Photo by John Schreiber.
Photo by John Schreiber.

Officials at Ronald Reagan UCLA Medical Center have begun notifying 179 patients that they may have been infected by an often deadly “superbug” bacteria already linked to the deaths of two UCLA patients.

Seven UCLA patients have been infected by carbapenem-resistant Enterobacteriaceae, or CRE, bacteria, and it may have been “a contributing factor in the death of two patients,” according to a UCLA Health System statement.

The Food and Drug Administration this morning issued a warning to hospitals through its safety communications systems about duodenoscopes, the scopes that may have triggered the UCLA outbreak, Los Angeles County health officials said. The agency said the design of the scopes may make them more difficult to clean, and it urged that they be washed meticulously.

By some estimates, if the infection spreads to a person’s bloodstream, the bacteria can kill 40 to 50 percent of patients, the Los Angeles Times reported.

Hospital officials said they are in the process of notifying 179 potentially affected patients.

The potential exposure occurred “during complex endoscopic procedures that took place between October 2014 and January 2015.”

“The patients are being offered a free home testing kit that would be analyzed at UCLA,” according to the hospital.

UCLA Health system officials said scopes used in the procedures, which are inserted through the throat and considered minimally invasive, were sterilized according to manufacturer specifications. Nonetheless, “an internal investigation determined that (the bacteria) may have been transmitted during a procedure that uses this specialized scope to diagnose and treat pancreaticobiliary diseases and a contributing factor in the death of two patients.”

Hospital officials said similar exposures to CRE have been reported at other U.S. hospitals that use the same type of scopes.

__________________________________________________

Complete the following:
1. Print the passage of the UCLA superbug article starting at "Hospital officials said they" and ending at "to the hospital.".
2. List each distinct number of patients that the UCLA superbug article reports, and say what each number refers to.
3. Write the next part of the UCLA superbug article, picking up after its final sentence.
The entries that come next have no connection to the UCLA superbug article.

__________________________________________________

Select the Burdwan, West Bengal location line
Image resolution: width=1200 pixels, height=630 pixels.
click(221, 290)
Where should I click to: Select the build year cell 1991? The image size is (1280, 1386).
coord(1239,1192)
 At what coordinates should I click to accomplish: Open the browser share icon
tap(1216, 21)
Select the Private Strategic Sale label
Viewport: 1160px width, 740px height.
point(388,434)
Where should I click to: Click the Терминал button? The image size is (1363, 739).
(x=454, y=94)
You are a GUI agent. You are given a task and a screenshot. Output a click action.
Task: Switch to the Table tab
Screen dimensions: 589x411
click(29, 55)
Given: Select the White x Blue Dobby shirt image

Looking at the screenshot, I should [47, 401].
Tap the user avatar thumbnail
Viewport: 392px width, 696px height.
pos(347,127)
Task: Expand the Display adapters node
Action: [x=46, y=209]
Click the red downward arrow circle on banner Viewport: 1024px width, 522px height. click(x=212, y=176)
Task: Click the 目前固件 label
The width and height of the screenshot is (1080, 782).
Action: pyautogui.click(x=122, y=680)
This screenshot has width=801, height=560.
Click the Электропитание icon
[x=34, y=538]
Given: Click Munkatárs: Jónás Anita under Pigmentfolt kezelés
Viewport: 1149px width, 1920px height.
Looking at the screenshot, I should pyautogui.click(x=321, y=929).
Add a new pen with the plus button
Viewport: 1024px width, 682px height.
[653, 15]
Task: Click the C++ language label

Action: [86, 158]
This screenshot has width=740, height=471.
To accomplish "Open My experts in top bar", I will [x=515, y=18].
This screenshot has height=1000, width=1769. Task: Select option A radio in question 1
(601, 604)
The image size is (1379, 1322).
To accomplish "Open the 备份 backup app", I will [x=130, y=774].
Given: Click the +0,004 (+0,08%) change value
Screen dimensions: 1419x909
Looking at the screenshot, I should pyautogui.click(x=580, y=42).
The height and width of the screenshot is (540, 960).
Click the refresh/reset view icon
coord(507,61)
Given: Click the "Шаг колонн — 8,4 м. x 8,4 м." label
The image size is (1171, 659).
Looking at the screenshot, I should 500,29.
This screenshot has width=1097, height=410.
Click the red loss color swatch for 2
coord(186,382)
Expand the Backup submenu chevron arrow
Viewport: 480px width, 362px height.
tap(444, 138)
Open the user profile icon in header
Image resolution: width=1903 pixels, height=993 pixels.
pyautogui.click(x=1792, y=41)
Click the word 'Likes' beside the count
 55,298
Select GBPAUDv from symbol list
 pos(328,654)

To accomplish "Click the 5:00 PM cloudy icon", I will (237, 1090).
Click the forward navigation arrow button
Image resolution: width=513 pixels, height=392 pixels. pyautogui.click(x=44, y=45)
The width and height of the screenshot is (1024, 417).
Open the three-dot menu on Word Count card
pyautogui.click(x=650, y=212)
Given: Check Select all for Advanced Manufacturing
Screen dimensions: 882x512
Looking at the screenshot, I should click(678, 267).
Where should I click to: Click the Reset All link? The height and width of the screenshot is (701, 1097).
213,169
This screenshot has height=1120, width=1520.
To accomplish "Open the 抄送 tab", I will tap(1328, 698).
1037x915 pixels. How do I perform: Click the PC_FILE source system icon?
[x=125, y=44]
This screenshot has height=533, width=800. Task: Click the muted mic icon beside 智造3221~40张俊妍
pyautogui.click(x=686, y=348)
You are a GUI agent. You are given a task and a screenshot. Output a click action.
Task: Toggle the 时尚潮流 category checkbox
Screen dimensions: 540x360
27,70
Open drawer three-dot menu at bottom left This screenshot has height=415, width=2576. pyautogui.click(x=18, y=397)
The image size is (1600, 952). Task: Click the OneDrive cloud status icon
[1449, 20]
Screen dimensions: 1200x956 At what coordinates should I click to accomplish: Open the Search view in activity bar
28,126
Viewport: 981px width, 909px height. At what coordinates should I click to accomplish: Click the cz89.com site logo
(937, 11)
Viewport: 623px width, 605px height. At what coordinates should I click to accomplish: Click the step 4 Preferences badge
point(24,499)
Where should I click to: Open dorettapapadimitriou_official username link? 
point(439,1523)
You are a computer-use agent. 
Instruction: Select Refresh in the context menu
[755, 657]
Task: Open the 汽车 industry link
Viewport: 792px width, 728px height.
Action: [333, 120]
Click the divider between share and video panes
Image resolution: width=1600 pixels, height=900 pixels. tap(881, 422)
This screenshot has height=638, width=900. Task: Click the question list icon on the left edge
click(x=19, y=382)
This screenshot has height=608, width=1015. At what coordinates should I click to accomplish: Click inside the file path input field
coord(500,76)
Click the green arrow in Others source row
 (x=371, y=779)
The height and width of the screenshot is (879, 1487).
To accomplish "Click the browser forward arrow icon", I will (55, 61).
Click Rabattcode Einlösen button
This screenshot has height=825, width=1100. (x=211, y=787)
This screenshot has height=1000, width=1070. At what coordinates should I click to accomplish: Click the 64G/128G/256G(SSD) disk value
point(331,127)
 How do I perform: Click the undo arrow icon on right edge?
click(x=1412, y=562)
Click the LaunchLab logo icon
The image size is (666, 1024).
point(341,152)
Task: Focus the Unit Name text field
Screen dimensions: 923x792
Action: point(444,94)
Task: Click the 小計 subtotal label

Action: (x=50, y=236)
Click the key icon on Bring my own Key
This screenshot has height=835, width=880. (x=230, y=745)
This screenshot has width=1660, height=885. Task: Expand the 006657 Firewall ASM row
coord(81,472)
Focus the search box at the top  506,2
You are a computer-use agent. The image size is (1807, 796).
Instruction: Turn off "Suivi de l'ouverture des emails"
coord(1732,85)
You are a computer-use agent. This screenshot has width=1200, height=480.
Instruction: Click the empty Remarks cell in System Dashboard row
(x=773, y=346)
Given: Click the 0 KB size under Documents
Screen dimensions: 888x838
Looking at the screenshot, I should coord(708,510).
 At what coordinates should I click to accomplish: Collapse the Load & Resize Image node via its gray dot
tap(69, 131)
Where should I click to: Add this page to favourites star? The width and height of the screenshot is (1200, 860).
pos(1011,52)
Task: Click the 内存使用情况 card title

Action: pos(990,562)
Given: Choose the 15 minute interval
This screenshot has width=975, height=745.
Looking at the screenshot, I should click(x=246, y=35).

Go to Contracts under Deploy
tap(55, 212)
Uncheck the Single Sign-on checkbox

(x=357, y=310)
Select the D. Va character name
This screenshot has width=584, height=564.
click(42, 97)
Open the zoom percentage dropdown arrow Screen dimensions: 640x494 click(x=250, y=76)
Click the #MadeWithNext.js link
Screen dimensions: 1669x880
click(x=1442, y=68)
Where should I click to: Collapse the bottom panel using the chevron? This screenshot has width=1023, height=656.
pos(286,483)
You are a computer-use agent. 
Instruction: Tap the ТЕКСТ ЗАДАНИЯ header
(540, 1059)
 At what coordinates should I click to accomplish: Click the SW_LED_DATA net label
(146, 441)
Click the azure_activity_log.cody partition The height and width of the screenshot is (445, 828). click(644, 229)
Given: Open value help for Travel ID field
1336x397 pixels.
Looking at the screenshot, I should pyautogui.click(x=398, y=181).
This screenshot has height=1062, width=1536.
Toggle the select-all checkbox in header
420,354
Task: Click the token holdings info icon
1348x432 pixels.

__________________________________________________

Task results:
1.
Hospital officials said they are in the process of notifying 179 potentially affected patients.

The potential exposure occurred “during complex endoscopic procedures that took place between October 2014 and January 2015.”

“The patients are being offered a free home testing kit that would be analyzed at UCLA,” according to the hospital.

2.
- 179: patients being notified that they may have been infected
- Seven: UCLA patients infected by CRE bacteria
- Two: patients whose deaths the bacteria may have contributed to

3.
“The two scopes involved with the infection were immediately removed and UCLA is now utilizing a decontamination process that goes above and beyond the manufacturer and national standards,” according to UCLA. “Both the Los Angeles County Department of Health and the California Department of Public Health were notified as soon as the bacteria were detected.”

Officials at the U.S. Centers for Disease Control and Prevention say they are assisting the Los Angeles County Department of Public Health in its investigation of the UCLA infections.

CRE is a family of bacteria that is resistant to many common antibiotics. The bacteria can cause infections in patients who have other serious medical problems or who are “undergoing operations or other invasive procedures,” hospital officials said.

Since 2012, there have been about a half-dozen outbreaks affecting up to 150 patients in Illinois, Pennsylvania and Washington State, The Times reported.

Last month, Virginia Mason Medical Center in Seattle acknowledged that 32 patients were sickened by contaminated endoscopes from 2012 to 2014 with a bacterial strain similar to CRE. Eleven died. But, according to The Times, Virginia Mason said other factors may have contributed to their deaths because many of them were already critically ill.